CAPE CANAVERAL, Fla. – NASA’s plans to return astronauts to the moon are quietly being revised and are in danger of slipping past 2020.

In meetings over the last few weeks at Kennedy Space Center, agency managers have told employees and contractors that they are delaying the first lunar launch of the Ares V rocket – a cargo hauler slated to be the most powerful rocket ever built – by two years. NASA’s internal plans had called for Ares V to go to the moon in 2018, though the agency had announced a public goal of 2020. Internal deadlines are used by NASA to keep programs on track and to provide a margin of error for developmental problems.

But because of growing budget woes, the agency is resetting its internal date to 2020. And privately, engineers say that means the public 2020 date to send humans back to the moon is in deepening trouble.

The news is another major blow to KSC; the facility had hoped to get the moon-rocket program up and running as quickly as possible to offset thousands of job losses from the space shuttle’s retirement next year.

One contractor sent a BlackBerry message this week to The Orlando Sentinel following a meeting with KSC officials who told his group about the decision to delay Ares V.

“It was not received with enthusiasm,” the contractor wrote. “(We) understand what that means for the work force.”

In a speech last week, former NASA administrator Mike Griffin blamed the White House – especially the Bush administration. He said that money available for Ares V and other moon projects had dropped from roughly $4 billion through 2015 to just $500 million.

“This was to be allocated to early work on the Ares V heavy-lifter, and the Altair lunar lander,” he told the National Space Club annual Goddard Memorial Dinner. “With only a half-billion dollars now available, this work cannot be done.”

NASA officials would not comment.

“We cannot discuss any changes to Ares V until after the budget is officially released at the beginning of May,” spokesman Grey Hautaluoma said. “Nothing definitive can be said about Ares V development cost at this point in time.”

But the slip of the Ares V flight is significant.

The 2020 lunar launch date is a policy objective set by President Bush in 2004 and recently reaffirmed in President Obama’s 2010 budget proposal. It’s part of what the Obama team in February called a new chapter of “robust human and robotic space exploration.”

Ares V is supposed to be a cargo rocket that will deliver “large-scale hardware” to space – including the Altair lunar lander and all the materials necessary to establish a manned moon base. The rocket will be 381 feet tall and weigh 7.4 million pounds at liftoff, making it the most powerful ever built.

Engineers say the reason for the Ares V delay is that its sister ship, the Ares I, is taking longer and costing more to develop than originally planned.
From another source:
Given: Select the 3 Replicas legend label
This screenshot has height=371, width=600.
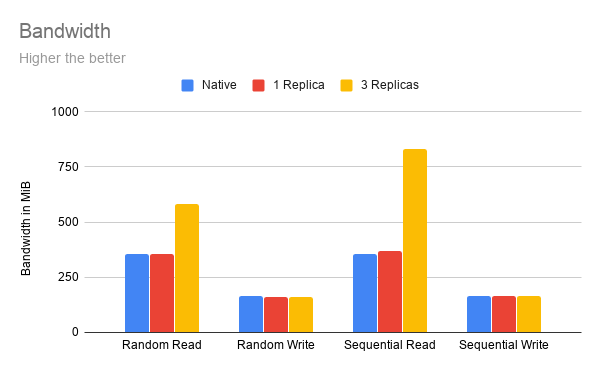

Unlike the Apollo-era Saturn V and the space shuttle, which launched crew and cargo on the same rocket, NASA’s Constellation program plans to use the Ares I for crew and the Ares V for cargo.

Ares I, topped by an Orion capsule designed to carry six astronauts, is supposed to replace the space shuttle and make its first flight to the international space station by 2015. NASA’s internal schedule had originally called for a 2013 liftoff, but design and cost issues forced NASA to delay that date too.

Now NASA is struggling to make the 2015 date. Hopes to speed up the rocket’s development are evaporating fast.

An internal NASA study last year of how Ares I could be built faster portrays a program that is financially strapped and technically challenged. To speed up development would require at least $3.8 billion more over the next few years.

The “Constellation Acceleration Study” – obtained by The Orlando Sentinel through a Freedom of Information Act request – said that half that amount was needed just to cover $1.9 billion in cost overruns resulting from design changes to the Ares I and the Orion crew capsule.

Among the costly changes: a decision to land Orion in the ocean, rather than on hard ground, and a plan to install dampers on Ares I to counteract violent shaking caused by its solid-rocket first stage.

“These costs must be addressed irrespective of acceleration,” the study said.

And even getting more money – considered extremely unlikely – is no guarantee, as the program continues to fall behind.

The study said “a few key decisions” should have been made before April 1, including preparing Marshall Space Flight Center in Huntsville, Ala., to start building parts of the rocket while the designers work to speed up the development process.

Without more money, the study said, meeting a 2015 launch date would require NASA to implement “all no-cost and cost-avoidance strategies as soon as possible.” Among the changes it recommends are simplifying the design of the rocket and capsule, streamlining tests intended to double-check how different systems work, and scrapping plans to use sophisticated new computer programs to help fly the spaceship.

Some safety engineers fear those are moves that could mean cutting corners as well as costs.

According to agency officials, NASA engineers have already started to scrap some tests and software programs. But NASA insists that the program would never sacrifice safety for schedule and says that it has no plans to abandon its current rocket designs.

To save weight and cost, NASA is even considering reducing the size of the crew that can fly on the Orion capsule from six to four. Orion was originally designed for up to six astronauts so it could carry a full crew to and from the space station.

“NASA is not cutting corners,” Hautaluoma said. “Any reduction in content driven by cost that might affect our overall risk would be done with the greatest care so as to not compromise our success.”